Exemplos de memes são melodias, ideias, frases de captura, modas de roupa, formas de fazer vasos ou de construir arcos. Tal como os genes se propagam no pool genético saltando de corpo para corpo através de esperma ou ovos, também os memes se propagam no pool de memes saltando de cérebro para cérebro, através de um processo que, no sentido lato, pode ser chamado de imitação.

Voltando aos seus dias na escola pública, Dawkins oferece outro intrigante exemplo da teoria meme em acção através da “estranheza da evolução da alcunha”, que funciona muito semelhante à mutação mimética:

Um amigo meu chamava-se ‘Coronel’, embora não houvesse nada remotamente militar na sua personalidade. ‘Viu o Coronel em qualquer lugar?’ Aqui está a história evolutiva. Anos antes, dizia-se que um rapaz mais velho, que já tinha saído da escola, tinha tido um fraquinho pelo meu amigo. O apelido desse rapaz mais velho era Shkin (corrupção de pele, e quem sabe de onde veio isso – talvez alguma ligação com prepúcio, mas esse nome teria evoluído antes de eu chegar). Assim, o meu amigo herdou o nome Shkin do seu antigo admirador. Shkin rima com Thynne, e neste momento algo parecido com a gíria de Cockney rimou. Havia uma personagem no programa Goon da rádio BBC chamada Coronel Grytte Pyppe Thynne.

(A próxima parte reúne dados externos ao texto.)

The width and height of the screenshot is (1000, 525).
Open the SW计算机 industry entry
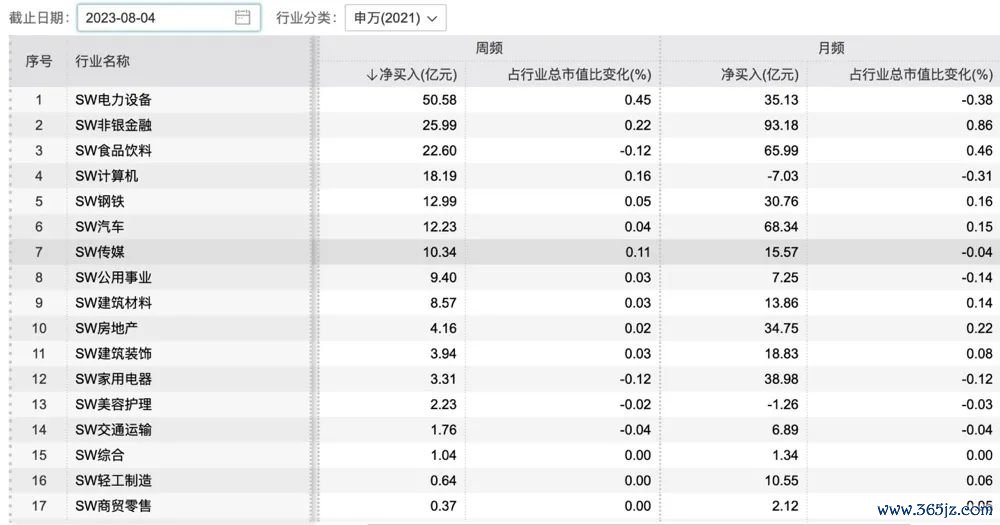[x=107, y=176]
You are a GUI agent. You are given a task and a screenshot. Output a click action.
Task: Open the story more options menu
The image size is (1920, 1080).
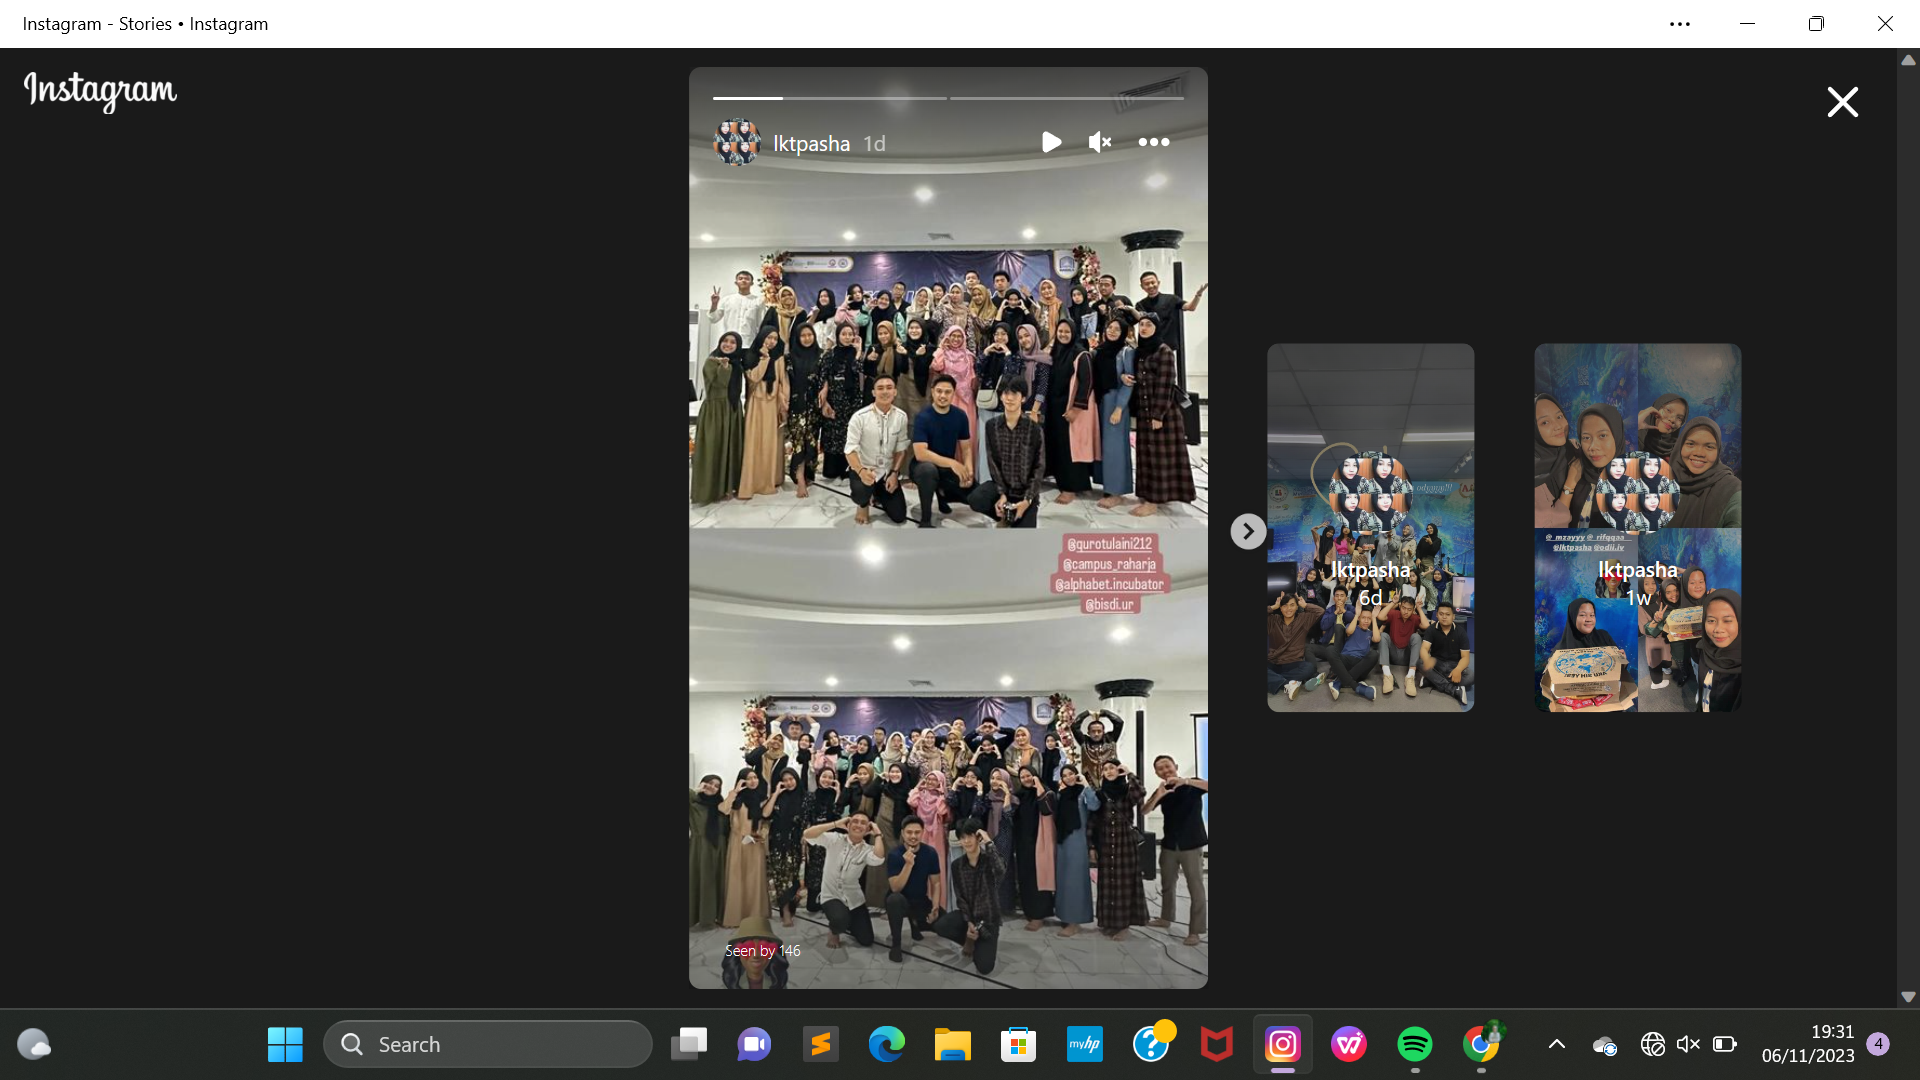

Assim, o meu amigo tornou-se o Coronel Grytte Pyppe Shkin, mais tarde contratado pelo ‘Coronel’. Adorávamos o programa Goon Show, e rivalizávamos uns com os outros para imitar (tal como o Príncipe Carlos, que frequentou uma escola semelhante por volta da mesma altura) as vozes das personagens: Bluebottle, Eccles, Major Denis Bloodnok, Henry Crun, Conde Jim Moriarty. E demos uns aos outros apelidos de Goon como ‘Coronel’ ou ‘Conde’.’

An Appetite for Wonder é uma leitura fantástica, oferecendo um fascinante vislumbre de como uma das mentes científicas mais influentes de hoje floresceu em si.